(Pixel coordinate grounding data)

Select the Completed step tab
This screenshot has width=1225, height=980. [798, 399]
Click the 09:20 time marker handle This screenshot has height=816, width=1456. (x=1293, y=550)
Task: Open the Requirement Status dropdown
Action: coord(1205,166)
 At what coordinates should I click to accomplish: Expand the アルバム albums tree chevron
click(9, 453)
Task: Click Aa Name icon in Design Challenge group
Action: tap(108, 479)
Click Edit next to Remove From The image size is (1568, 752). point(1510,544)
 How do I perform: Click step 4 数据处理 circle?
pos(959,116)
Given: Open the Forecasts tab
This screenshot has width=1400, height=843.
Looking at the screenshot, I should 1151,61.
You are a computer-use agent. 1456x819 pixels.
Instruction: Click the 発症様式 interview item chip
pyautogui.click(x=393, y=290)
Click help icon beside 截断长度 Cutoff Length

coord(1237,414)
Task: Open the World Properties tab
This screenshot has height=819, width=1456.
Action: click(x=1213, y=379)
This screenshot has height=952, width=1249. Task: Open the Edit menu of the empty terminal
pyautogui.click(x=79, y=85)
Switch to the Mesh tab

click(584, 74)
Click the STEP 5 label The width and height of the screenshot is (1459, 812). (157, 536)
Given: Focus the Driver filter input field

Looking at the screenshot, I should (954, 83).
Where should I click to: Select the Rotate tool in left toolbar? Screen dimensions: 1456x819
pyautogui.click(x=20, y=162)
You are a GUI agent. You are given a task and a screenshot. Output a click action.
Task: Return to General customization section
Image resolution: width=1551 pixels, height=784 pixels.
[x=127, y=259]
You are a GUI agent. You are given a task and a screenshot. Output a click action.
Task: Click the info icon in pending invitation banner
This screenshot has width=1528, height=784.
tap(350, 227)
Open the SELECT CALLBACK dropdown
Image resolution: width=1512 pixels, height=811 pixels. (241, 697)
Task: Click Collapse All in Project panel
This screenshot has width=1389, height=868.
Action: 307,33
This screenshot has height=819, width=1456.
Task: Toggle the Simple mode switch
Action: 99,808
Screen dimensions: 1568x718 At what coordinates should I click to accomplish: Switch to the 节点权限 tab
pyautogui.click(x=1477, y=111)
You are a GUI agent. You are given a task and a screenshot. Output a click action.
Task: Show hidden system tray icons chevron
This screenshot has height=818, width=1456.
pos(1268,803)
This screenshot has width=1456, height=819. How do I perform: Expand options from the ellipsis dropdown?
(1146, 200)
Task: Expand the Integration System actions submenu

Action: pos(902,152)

PROBLEM REQUIREMENTS:
Go through the data and copy each line exactly as it reads.

SOLUTION FOR THIS EXERCISE:
Select the Completed step tab
This screenshot has width=1225, height=980. [798, 399]
Click the 09:20 time marker handle This screenshot has height=816, width=1456. (x=1293, y=550)
Task: Open the Requirement Status dropdown
Action: coord(1205,166)
 At what coordinates should I click to accomplish: Expand the アルバム albums tree chevron
click(9, 453)
Task: Click Aa Name icon in Design Challenge group
Action: tap(108, 479)
Click Edit next to Remove From The image size is (1568, 752). point(1510,544)
 How do I perform: Click step 4 数据处理 circle?
pos(959,116)
Given: Open the Forecasts tab
This screenshot has width=1400, height=843.
Looking at the screenshot, I should 1151,61.
You are a computer-use agent. 1456x819 pixels.
Instruction: Click the 発症様式 interview item chip
pyautogui.click(x=393, y=290)
Click help icon beside 截断长度 Cutoff Length

coord(1237,414)
Task: Open the World Properties tab
This screenshot has height=819, width=1456.
Action: click(x=1213, y=379)
This screenshot has height=952, width=1249. Task: Open the Edit menu of the empty terminal
pyautogui.click(x=79, y=85)
Switch to the Mesh tab

click(584, 74)
Click the STEP 5 label The width and height of the screenshot is (1459, 812). (157, 536)
Given: Focus the Driver filter input field

Looking at the screenshot, I should (954, 83).
Where should I click to: Select the Rotate tool in left toolbar? Screen dimensions: 1456x819
pyautogui.click(x=20, y=162)
You are a GUI agent. You are given a task and a screenshot. Output a click action.
Task: Return to General customization section
Image resolution: width=1551 pixels, height=784 pixels.
[x=127, y=259]
You are a GUI agent. You are given a task and a screenshot. Output a click action.
Task: Click the info icon in pending invitation banner
This screenshot has width=1528, height=784.
tap(350, 227)
Open the SELECT CALLBACK dropdown
Image resolution: width=1512 pixels, height=811 pixels. (241, 697)
Task: Click Collapse All in Project panel
This screenshot has width=1389, height=868.
Action: 307,33
This screenshot has height=819, width=1456.
Task: Toggle the Simple mode switch
Action: 99,808
Screen dimensions: 1568x718 At what coordinates should I click to accomplish: Switch to the 节点权限 tab
pyautogui.click(x=1477, y=111)
You are a GUI agent. You are given a task and a screenshot. Output a click action.
Task: Show hidden system tray icons chevron
This screenshot has height=818, width=1456.
pos(1268,803)
This screenshot has width=1456, height=819. How do I perform: Expand options from the ellipsis dropdown?
(1146, 200)
Task: Expand the Integration System actions submenu

Action: pos(902,152)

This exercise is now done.